The thing that separates a good real estate investor from a failed one is attention to detail. Details make up your investment and you need to pay attention to them. Here is where your money can really start walking out the door. Now, when I’m giving a percentage, it is a percentage based on the rent amount ($1500). Example – 5% of $1500 is $75.
- Vacancy – The rent doesn’t get paid if there is no one there to pay it. Therefore, vacancy must be part of your calculations. Depending on who you talk to, people factor vacancy as a monthly cost around 5-10%.
- Capital expenditures (Cap Ex) – These are your big expenses. Roof, HVAC, Siding, etc. They don’t occur frequently but when they do, it hurts. Consider budgeting ahead of time so you have money to pay them. If most items on the property are in newer condition, consider 5%. If many things are older and you didn’t replace/repair them – 10%.
- Repairs – Things break. Renters typically don’t take care of your property with the same attention as you do. Factor in 5% monthly for those pesky repairs.
Add those calculations in..
Now that reality has set in, let’s recalculate our “deal”.
$1500 (rent) – $987.25 (mortgage, taxes, insurance) – $150 (Vacancy at 10%) – $75 (Cap Ex at 5%) – $75 (Repairs at 5%) = $212.75.
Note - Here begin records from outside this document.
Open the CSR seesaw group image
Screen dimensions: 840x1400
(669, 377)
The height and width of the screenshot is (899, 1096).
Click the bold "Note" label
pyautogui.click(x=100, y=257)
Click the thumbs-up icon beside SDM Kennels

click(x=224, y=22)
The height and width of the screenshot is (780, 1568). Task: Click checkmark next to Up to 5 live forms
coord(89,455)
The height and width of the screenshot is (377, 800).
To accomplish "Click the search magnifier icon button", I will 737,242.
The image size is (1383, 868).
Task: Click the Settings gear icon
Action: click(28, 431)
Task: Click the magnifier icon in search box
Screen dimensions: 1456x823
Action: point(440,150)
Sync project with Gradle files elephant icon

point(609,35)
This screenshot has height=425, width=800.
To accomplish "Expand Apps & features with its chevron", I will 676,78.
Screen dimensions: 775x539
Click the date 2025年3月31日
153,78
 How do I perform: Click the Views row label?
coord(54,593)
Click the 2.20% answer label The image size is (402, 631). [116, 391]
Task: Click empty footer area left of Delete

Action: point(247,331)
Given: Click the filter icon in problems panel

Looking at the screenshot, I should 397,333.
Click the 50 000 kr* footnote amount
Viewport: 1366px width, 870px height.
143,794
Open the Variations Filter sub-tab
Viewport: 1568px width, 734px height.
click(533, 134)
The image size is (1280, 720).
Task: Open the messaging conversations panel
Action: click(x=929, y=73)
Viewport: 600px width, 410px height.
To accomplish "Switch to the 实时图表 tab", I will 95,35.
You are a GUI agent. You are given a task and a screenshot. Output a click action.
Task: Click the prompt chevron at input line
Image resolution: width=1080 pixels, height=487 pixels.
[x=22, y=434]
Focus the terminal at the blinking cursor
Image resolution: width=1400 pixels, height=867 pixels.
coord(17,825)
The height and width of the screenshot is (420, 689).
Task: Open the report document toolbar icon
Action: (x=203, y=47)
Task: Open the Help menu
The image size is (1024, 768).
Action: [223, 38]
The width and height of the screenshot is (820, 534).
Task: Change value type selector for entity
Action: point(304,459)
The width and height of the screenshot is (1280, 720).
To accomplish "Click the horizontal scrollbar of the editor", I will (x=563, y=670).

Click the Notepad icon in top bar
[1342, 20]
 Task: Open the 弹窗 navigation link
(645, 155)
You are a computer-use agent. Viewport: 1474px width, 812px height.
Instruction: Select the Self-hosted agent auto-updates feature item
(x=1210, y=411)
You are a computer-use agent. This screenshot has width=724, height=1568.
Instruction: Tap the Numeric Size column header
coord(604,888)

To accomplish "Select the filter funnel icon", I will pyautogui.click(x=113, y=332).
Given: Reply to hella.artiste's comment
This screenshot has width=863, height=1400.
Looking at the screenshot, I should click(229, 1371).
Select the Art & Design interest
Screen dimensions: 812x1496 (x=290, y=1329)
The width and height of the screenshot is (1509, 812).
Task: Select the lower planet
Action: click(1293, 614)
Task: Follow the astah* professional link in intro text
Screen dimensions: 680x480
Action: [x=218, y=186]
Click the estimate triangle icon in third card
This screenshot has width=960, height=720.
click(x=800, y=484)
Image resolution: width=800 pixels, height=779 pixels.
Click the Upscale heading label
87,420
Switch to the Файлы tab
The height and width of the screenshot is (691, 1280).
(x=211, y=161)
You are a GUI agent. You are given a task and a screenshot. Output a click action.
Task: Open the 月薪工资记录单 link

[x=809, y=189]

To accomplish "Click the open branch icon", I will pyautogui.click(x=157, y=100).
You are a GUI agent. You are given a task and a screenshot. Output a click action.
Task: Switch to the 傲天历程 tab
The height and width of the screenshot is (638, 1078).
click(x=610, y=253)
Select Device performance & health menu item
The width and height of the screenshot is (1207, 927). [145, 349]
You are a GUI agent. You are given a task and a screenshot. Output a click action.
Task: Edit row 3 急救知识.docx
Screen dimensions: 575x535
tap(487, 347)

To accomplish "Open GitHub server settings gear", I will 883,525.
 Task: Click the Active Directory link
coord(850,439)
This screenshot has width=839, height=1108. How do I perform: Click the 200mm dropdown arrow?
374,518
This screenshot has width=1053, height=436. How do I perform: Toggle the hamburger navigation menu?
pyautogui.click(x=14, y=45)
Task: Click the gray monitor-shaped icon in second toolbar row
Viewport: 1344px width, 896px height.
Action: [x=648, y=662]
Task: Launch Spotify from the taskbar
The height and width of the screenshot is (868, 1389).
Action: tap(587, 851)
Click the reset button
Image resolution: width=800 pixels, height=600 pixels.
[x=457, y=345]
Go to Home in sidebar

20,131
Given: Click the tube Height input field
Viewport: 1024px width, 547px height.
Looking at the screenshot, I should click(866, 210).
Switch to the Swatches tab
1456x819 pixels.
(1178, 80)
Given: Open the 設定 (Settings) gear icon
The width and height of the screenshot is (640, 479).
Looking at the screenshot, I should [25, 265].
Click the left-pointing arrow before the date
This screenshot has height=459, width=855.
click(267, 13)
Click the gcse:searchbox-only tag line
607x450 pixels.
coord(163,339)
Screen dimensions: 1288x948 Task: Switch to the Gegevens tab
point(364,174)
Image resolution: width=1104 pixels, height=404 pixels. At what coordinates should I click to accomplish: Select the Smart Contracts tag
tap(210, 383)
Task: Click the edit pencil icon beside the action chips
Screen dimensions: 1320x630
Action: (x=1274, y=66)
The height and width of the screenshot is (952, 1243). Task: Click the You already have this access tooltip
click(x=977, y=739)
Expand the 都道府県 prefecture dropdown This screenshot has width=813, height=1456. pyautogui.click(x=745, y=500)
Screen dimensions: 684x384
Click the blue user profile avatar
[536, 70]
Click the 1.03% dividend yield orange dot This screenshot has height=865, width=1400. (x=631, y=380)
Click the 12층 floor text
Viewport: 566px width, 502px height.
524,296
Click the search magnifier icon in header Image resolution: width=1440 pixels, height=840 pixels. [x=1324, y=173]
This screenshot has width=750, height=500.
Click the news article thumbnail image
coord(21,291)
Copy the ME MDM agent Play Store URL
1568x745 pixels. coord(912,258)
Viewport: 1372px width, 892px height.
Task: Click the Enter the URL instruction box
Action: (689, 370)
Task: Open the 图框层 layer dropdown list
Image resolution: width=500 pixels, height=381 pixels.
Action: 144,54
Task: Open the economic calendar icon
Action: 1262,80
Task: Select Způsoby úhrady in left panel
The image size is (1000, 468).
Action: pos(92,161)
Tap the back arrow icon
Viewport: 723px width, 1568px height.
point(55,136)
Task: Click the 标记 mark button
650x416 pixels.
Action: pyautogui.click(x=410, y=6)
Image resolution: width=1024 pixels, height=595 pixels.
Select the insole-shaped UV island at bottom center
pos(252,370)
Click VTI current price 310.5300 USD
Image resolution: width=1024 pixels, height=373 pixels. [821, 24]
Ouch. Reality hurts. So looking at our amount invested ($37,500) and our monthly return ($212.75) means our Return on Investment (or Cash on Cash ROI) would be 6.81% with a net yearly income of $2553 (212.75 x 12). You’re not exactly setting the world on fire with this deal, but you’re in a safe spot with most expenses accounted for.
Analyzing Rental Property Step 4: Pulling it all together
If this is new to you, this guide can seem overwhelming. Sadly, this was only a brief guide. Rental property analysis goes much deeper and gets more granular as you learn more. One of the best resources for learning this material in depth is BiggerPockets. They offer a wonderful online community of other real estate investors with all sorts of levels of experience. However, the way I personally learned most of this information was through their podcast (found here).
Real estate investment is a large undertaking – you’re basically starting a small business. Like any business, if it is going to succeed, you need to have a solid foundation. That foundation you need to have is analyzing rental property. For real estate investment, there are many variables to consider but if the math is solid – it gives you a much better chance of success. For those who are curious, BiggerPockets offers a real estate calculator (which can be found here). It will be massively helpful when you are evaluating deals.